**AVAILABLE DATA:**
^^^^

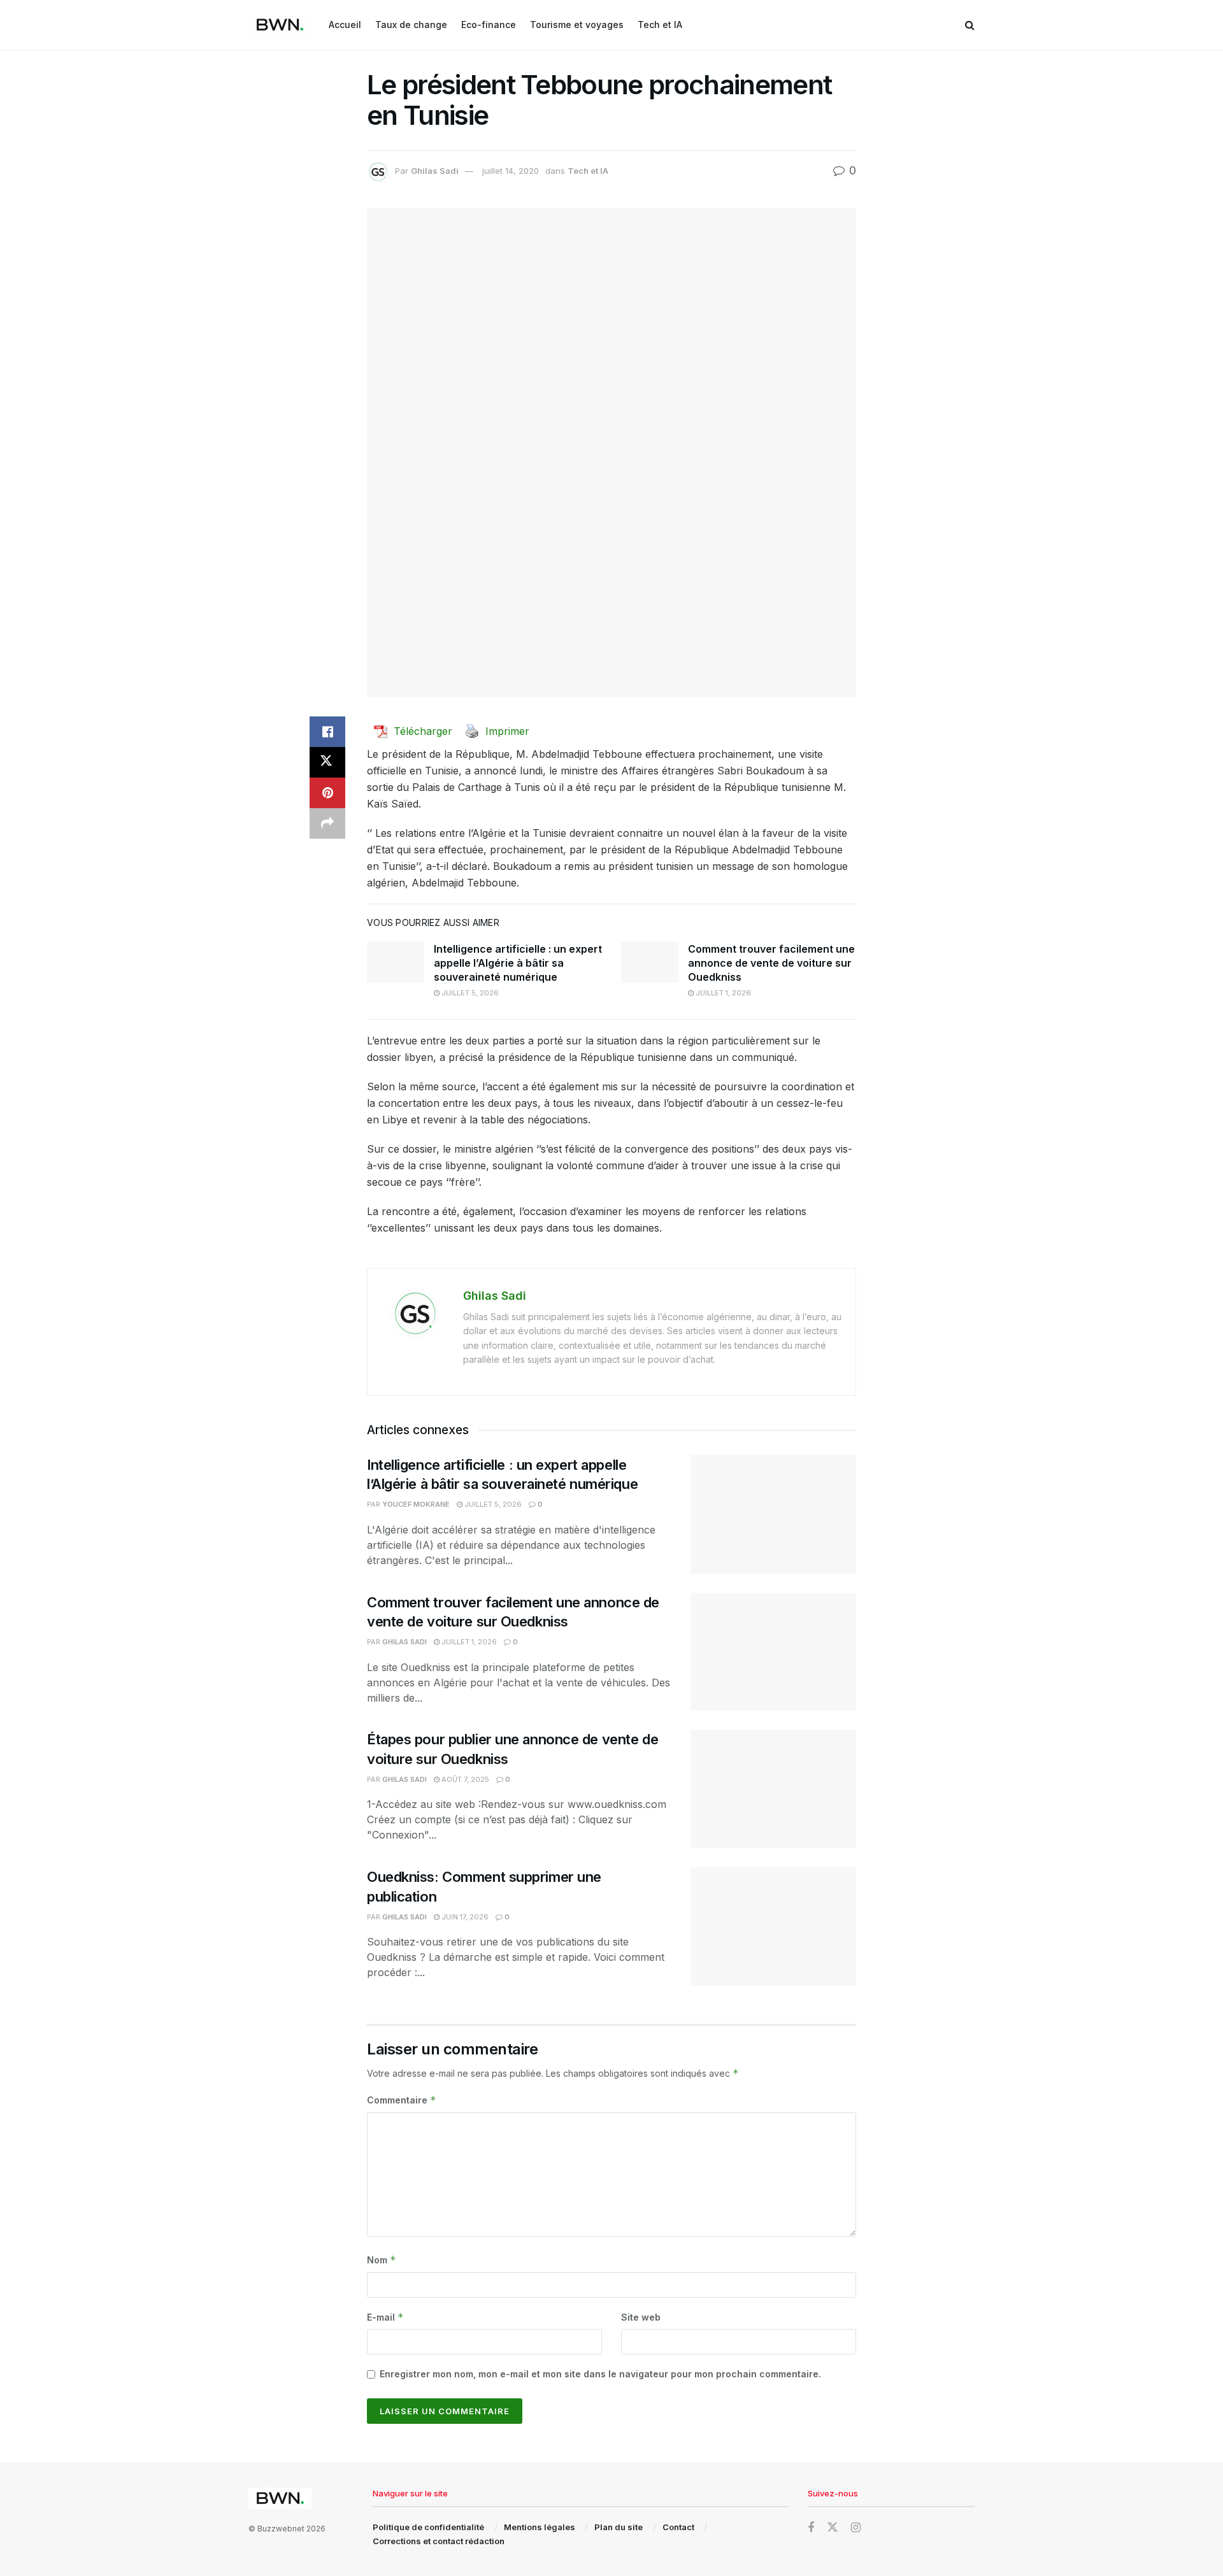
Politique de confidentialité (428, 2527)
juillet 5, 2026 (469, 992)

^^^^

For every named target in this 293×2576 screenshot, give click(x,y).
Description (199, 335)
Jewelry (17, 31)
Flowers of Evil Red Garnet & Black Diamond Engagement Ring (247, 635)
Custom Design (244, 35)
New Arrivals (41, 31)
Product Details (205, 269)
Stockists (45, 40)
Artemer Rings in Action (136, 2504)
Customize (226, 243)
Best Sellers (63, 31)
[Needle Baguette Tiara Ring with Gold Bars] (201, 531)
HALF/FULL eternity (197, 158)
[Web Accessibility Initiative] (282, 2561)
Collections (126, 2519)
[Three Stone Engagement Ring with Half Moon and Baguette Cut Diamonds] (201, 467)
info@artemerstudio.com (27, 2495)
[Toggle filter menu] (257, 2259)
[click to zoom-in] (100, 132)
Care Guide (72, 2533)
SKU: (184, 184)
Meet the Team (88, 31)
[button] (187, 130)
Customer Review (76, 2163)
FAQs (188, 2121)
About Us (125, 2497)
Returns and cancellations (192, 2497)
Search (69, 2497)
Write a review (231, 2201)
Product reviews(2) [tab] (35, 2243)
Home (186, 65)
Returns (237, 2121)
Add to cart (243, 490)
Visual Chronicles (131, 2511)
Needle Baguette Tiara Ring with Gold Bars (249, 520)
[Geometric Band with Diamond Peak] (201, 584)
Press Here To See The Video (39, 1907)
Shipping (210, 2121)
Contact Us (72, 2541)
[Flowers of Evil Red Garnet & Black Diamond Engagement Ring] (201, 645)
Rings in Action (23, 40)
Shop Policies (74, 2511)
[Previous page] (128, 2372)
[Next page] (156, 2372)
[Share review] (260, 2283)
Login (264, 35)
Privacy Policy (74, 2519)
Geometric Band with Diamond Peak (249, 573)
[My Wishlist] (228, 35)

^^^^

**TASK INSTRUCTIONS:**
Please make an exact copy of the lines above from the line with "Jewelry (17, 31)" through the line with "[Needle Baguette Tiara", both ends included.

**TASK SOLUTION:**
Jewelry (17, 31)
Flowers of Evil Red Garnet & Black Diamond Engagement Ring (247, 635)
Custom Design (244, 35)
New Arrivals (41, 31)
Product Details (205, 269)
Stockists (45, 40)
Artemer Rings in Action (136, 2504)
Customize (226, 243)
Best Sellers (63, 31)
[Needle Baguette Tiara Ring with Gold Bars] (201, 531)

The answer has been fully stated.